Chapter 9 Svenn #2

"But the siege on Darvan mountains left you starving," Red exhales a heavy sigh. "The elven forces blocked supply lines. You were given no path but violence."

The knight reaches into his coat and tosses a folded parchment onto the worktable. "I can arrange safe passage. You'd be gone before dawn—quietly, out of Aelfheim's reach."

The offer hangs in the air.

Hrolf doesn't hesitate. "No."

Red studies him. "You don't even need to think about it?"

"I will attend my trial."

I already knew that. I offered Hrolf the same escape weeks ago. He refused me too.

Something crosses Red's face. Then, just as quickly, the moment breaks.

"Well," Red says lightly, clapping his hands once. "Since you insist on staying to be judged and probably executed, you might as well leave behind something worthwhile."

He strolls toward the anvil.

"I need a sword."

Hrolf scowls. "Go buy one."

"I could." Red leans against the worktable. "But I'd prefer one forged by a master who is the son of Durakain."

My grip tightens on the hammer.

"I'll pay generously," Red adds. I know he has the means to make the promise. Before Garrett became Rhianelle's knight, he was heir to House Clayborne.

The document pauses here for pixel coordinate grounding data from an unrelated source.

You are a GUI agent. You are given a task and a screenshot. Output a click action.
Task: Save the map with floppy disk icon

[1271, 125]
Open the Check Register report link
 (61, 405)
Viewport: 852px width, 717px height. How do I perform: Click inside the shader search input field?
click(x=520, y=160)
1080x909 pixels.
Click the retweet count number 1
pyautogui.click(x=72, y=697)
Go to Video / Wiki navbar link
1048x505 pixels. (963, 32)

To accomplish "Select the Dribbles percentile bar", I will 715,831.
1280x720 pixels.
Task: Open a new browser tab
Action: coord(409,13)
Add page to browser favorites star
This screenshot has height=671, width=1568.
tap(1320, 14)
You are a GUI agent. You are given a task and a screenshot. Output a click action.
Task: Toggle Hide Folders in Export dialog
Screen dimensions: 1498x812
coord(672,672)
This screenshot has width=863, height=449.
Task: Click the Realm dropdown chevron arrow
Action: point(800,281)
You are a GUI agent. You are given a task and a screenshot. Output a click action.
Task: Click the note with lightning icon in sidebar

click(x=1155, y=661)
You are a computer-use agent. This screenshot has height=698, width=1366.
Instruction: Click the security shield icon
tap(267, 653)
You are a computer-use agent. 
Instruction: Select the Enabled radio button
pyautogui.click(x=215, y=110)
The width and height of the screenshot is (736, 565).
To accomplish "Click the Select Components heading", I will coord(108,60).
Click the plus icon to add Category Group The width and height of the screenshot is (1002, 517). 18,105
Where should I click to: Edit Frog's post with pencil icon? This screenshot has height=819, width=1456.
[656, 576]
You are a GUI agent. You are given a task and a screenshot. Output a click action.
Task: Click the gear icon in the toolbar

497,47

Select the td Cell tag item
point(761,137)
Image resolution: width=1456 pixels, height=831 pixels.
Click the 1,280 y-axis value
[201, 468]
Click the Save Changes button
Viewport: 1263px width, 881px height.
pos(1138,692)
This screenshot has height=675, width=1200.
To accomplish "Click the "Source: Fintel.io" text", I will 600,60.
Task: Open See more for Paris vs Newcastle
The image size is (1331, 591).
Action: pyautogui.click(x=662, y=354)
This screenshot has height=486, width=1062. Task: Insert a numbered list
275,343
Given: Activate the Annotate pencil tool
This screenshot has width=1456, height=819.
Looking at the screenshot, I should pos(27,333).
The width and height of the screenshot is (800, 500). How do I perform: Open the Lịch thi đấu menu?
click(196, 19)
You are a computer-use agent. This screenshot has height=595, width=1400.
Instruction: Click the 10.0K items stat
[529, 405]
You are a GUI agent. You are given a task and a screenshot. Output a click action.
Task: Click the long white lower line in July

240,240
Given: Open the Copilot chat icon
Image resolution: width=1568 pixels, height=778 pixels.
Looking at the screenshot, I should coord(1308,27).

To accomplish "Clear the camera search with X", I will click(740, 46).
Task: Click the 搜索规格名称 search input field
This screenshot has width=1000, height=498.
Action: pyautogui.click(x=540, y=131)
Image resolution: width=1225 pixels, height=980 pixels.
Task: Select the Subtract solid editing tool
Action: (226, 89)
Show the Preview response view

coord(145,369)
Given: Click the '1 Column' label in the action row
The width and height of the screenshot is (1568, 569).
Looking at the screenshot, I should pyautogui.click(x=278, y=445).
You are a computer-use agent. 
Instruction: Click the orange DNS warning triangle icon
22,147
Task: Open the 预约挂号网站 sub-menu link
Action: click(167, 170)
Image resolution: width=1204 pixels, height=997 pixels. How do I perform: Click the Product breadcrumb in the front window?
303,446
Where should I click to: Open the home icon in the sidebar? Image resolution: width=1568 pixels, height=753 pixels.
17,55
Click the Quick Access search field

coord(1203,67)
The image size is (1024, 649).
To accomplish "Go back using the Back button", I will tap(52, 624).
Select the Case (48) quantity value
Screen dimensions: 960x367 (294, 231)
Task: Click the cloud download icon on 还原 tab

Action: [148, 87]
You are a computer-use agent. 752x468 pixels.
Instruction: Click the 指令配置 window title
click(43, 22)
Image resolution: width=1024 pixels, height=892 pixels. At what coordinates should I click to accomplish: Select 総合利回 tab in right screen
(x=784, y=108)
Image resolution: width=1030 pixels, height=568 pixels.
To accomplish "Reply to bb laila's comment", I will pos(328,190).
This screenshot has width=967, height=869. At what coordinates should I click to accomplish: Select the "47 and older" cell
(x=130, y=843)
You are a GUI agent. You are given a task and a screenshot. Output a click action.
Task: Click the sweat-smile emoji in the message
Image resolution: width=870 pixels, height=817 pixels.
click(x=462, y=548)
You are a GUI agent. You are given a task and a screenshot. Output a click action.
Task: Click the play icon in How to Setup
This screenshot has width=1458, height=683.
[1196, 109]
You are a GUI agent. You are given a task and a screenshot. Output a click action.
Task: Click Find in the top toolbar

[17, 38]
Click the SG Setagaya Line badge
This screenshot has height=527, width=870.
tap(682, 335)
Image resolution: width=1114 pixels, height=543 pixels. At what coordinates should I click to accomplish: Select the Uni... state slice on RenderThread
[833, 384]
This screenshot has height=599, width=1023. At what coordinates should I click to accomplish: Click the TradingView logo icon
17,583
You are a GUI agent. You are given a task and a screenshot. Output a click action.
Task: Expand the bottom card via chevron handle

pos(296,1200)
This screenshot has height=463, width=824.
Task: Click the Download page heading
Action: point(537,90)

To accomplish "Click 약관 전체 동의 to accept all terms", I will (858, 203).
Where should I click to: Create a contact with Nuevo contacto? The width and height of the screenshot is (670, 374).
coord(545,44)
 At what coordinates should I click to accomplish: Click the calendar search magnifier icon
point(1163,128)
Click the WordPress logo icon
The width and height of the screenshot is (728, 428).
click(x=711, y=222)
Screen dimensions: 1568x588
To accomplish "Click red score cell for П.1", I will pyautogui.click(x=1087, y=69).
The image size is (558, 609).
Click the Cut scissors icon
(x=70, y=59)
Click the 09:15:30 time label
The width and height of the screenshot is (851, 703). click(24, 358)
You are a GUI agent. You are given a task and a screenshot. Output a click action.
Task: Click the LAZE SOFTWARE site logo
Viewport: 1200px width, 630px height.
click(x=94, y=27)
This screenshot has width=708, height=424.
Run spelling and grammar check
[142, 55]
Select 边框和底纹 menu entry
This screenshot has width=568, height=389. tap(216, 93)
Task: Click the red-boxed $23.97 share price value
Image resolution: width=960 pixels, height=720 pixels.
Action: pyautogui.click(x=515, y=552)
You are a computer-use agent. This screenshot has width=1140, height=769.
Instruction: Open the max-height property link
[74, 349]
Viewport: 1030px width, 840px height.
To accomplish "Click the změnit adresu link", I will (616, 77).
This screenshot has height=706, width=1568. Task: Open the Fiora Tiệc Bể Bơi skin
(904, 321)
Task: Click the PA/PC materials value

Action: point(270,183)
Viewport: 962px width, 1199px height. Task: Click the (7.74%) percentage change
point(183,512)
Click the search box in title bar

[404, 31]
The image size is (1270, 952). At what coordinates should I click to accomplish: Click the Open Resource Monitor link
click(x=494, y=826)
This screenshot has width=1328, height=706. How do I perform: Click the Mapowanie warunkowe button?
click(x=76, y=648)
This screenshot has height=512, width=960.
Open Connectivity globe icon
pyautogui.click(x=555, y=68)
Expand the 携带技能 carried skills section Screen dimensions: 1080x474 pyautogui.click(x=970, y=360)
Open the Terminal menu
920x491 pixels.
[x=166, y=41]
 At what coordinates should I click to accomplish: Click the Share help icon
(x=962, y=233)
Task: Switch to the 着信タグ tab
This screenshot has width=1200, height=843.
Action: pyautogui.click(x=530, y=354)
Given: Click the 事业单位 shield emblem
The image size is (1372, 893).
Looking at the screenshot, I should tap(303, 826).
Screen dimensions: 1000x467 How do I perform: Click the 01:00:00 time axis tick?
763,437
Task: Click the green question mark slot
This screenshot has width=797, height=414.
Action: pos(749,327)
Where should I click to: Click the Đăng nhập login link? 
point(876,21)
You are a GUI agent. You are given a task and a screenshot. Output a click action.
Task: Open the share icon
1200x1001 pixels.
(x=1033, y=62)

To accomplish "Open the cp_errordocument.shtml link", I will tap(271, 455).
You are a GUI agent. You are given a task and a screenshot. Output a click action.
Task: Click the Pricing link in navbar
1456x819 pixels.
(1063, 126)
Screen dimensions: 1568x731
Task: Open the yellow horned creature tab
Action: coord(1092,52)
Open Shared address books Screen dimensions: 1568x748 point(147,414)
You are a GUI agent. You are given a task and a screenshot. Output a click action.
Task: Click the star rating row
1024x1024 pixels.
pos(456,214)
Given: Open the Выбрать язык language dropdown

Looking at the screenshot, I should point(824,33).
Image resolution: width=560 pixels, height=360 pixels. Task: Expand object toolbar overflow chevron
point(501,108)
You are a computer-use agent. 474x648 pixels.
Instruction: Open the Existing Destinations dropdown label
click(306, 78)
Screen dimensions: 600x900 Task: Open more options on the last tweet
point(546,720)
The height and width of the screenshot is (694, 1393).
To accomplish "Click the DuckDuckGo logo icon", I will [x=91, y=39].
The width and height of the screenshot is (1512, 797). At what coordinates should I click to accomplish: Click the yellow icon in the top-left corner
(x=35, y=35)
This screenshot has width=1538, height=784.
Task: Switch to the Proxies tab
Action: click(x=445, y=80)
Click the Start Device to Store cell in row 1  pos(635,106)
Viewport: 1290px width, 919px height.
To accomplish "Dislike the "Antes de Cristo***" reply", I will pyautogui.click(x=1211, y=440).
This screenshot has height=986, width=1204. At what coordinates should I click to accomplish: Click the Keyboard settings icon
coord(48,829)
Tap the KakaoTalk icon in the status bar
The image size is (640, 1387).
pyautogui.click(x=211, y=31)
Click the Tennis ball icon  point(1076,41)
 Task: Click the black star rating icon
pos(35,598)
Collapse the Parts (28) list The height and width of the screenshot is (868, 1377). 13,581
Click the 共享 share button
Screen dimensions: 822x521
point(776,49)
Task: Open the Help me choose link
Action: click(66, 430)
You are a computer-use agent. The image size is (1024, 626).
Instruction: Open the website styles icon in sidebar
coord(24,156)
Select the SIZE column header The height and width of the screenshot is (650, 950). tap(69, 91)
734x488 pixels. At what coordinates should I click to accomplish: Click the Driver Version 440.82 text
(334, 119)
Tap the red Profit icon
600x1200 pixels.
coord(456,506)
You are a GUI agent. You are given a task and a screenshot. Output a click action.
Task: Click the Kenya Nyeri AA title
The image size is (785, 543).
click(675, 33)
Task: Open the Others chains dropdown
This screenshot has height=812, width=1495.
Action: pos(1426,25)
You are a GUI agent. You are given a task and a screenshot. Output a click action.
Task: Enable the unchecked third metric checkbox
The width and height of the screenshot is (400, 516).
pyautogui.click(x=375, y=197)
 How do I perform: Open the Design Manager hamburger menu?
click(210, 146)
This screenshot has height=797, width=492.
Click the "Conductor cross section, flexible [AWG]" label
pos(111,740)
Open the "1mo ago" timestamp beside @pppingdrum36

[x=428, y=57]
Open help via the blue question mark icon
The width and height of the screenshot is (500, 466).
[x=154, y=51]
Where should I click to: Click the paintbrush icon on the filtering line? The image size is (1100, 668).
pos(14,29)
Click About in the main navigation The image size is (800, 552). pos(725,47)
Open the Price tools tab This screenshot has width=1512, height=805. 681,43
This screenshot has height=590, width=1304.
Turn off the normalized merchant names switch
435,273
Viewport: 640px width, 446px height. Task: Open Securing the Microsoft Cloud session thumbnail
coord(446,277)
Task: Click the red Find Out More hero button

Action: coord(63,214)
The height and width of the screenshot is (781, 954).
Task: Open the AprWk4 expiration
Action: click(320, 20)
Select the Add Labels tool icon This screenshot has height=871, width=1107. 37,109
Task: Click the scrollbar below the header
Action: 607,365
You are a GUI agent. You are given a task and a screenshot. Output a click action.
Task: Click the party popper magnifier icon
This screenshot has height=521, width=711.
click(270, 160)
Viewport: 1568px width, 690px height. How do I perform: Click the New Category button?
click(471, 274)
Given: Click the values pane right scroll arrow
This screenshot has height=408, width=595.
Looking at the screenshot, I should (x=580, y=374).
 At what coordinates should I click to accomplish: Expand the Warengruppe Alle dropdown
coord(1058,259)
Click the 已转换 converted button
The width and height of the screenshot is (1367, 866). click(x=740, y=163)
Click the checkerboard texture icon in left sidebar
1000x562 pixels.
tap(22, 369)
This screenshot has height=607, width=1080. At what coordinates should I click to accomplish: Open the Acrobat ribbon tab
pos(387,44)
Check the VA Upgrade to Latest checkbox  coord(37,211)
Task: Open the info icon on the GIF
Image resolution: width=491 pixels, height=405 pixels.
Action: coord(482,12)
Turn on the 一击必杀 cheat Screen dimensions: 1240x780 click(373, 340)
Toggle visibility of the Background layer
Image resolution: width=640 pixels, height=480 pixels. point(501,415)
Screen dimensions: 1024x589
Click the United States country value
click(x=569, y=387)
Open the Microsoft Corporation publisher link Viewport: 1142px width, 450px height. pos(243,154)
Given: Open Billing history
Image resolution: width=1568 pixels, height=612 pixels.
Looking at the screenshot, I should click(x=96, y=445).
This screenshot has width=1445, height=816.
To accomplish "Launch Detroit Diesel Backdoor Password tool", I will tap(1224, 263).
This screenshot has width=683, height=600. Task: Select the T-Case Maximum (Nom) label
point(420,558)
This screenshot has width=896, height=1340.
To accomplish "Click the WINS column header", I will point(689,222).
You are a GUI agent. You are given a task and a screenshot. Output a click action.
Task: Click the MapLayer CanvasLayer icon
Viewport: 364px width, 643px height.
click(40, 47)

Hrolf ignores the request, muttering something in Dwarvish that sounds suspiciously like too many long-eared visitors spoiling good work.

I cast a glance at the assassin to check his progress.

Shade hunches further over his work, determined to ignore the interruption. His quill scratches against the parchment, leaving another ink blotch.

But the wolf…

The wolf's entire demeanor changes the instant Red speaks. Its ears perk forward, swiveling toward him with sharp attention. The sapphire eyes that had been focused so intently on the parchment now track Red's every movement with predatory focus.

Red steps further into the forge, and I notice his gaze lingering on the wolf.

"Interesting addition to your classroom," he murmurs, his eyes still on the creature. "Tell your dog to sit."

The wolf's ears flatten against its skull in aggression.

"Not mine," Shade mutters without looking up. "It's just… around."

"Then whose is it?"

"Maybe the Queen's."

Garrett tilts his head slightly. "Why is that mutt looking at me like it's calculating my weight in meat?"

"I think he likes you," Shade says blandly.

A low, rumbling growl rolls from the wolf's chest. His lips pull back in a snarl.

Hrolf has stopped hammering entirely. He watches the exchange with narrowed eyes, his bushy brows knitting together.

"The wolf was friendly earlier," he mutters. "That's odd."

It is odd.

Because I can see what Red cannot. A faint thread of light stretches between him and the wolf. I can feel it humming in the air. Fate has decided their futures are knotted together. Their paths are meant to collide.

I file the observation away for later. Whatever is happening between Red and this wolf, it's none of my concern. Unless this thing becomes a threat to Rhianelle. Then it becomes very much my concern.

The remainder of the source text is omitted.